Leitsatz (amtlich)
1. Ein Funkgerät ist ein Mobil- oder Autotelefon im Sinne des § 23 Abs. 1a StVO, wenn hiermit auch eine Kommunikation im öffentlichen Fernsprechnetz möglich ist.
2. Ein Fahrzeugführer verstößt gegen das Verbot nach § 23 Abs. 1a StVO, wenn er zur Benutzung ein solches Funkgerät aufnimmt oder hält. Die tatsächliche Verwendung des Gerätes zur Kommunikation im öffentlichen Fernsprechnetz im konkreten Fall ist hierbei nicht erforderlich.
Tenor
Das angefochtene Urteil wird mit den zugehörigen Feststellungen aufgehoben.
Die Sache wird zu neuer Entscheidung, auch über die Kosten des Rechtsbeschwerdeverfahrens, an dieselbe Abteilung des Amtsgerichts H. zurückverwiesen.
Gründe
I.
Das Amtsgericht H. verurteilte den Betroffenen "wegen fahrlässiger Überschreitung der zulässigen Höchstgeschwindigkeit innerorts von 30 km/h um 6 km/h sowie des verbotswidrigen Benutzens eines Mobiltelefons bzw. Autotelefons" zu einer Geld-buße von 75 EUR. Nach den getroffenen Feststellungen, die auf der glaubhaften geständigen Einlassung des Betroffenen beruhen, befuhr dieser am 22. Juli 2008 gegen 7:54 Uhr die G.straße in H. mit einem Pkw. Die zulässige Geschwindigkeit betrug an dieser Stelle 30 km/h. Der Betroffene führte das Kraftfahrzeug mit einer Geschwindigkeit von mindestens 36 km/h. Während der Fahrt hielt der Betroffene sich ein Mobil-Funkgerät an das rechte Ohr und kommunizierte damit während der Fahrt. Dieses unterschied sich weder der Größe noch den Bedienungsfunktionen dem äußeren Anschein nach von einem herkömmlichen Handy und war nach Angaben des Betroffenen für den Gebrauch an einer Freisprechanlage nutzbar. Unter Hinweis auf Wortlaut und Sinn und Zweck von § 23 Abs. 1a StVO hat das Amtsgericht das Mobil-Funkgerät des Betroffenen unter den Anwendungsbereich der Norm subsumiert.
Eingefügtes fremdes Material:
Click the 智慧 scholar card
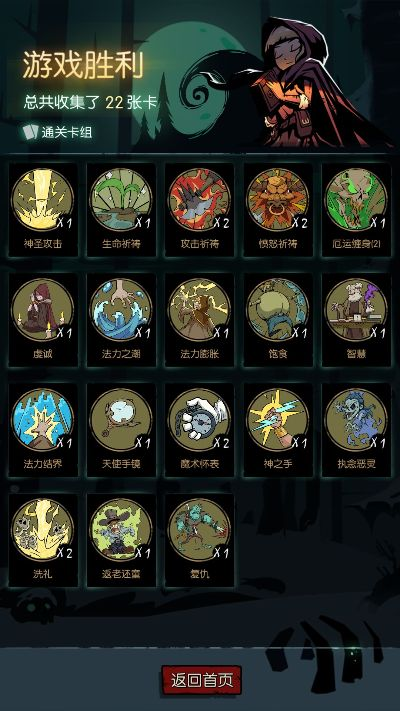The width and height of the screenshot is (400, 711). (356, 310)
Gegen dieses Urteil hat der Betroffene Antrag auf Zulassung der Rechtsbeschwerde, verbunden mit einem Antrag auf Wiedereinsetzung in den vorigen Stand gegen die Versäumung der Frist zur Erhebung der Rechtsbeschwerde gestellt. Letzterem hat das Amtsgericht am 15. Dezember 2008 stattgegeben. Der Senat hat durch Beschluss vom 2. Juni 2009 die Rechtsbeschwerde zugelassen und die Entscheidung auf den Senat in der Besetzung mit drei Berufsrichtern übertragen.
II.
Die Rechtsbeschwerde ist zulässig und hat zumindest vorläufigen Erfolg.
1. Der Rechtsbeschwerde steht die Versäumung der Frist zu ihrer Erhebung nicht entgegen. Das Amtsgericht hat durch Beschluss vom 15. Dezember 2008 zwar in fehlender Zuständigkeit (§ 46 Abs. 1 StPO), aber mit bindender Wirkung (§ 46 Abs. 2 StPO) Wiedereinsetzung gewährt. Der Begründung der Rechtsbeschwerde ist auch zu entnehmen, dass der Betroffene die Verletzung materiellen Rechts rügt, indem er die Anwendung des § 23 Abs. 1a StVO auf Mobil-Funkgeräte in Frage stellt.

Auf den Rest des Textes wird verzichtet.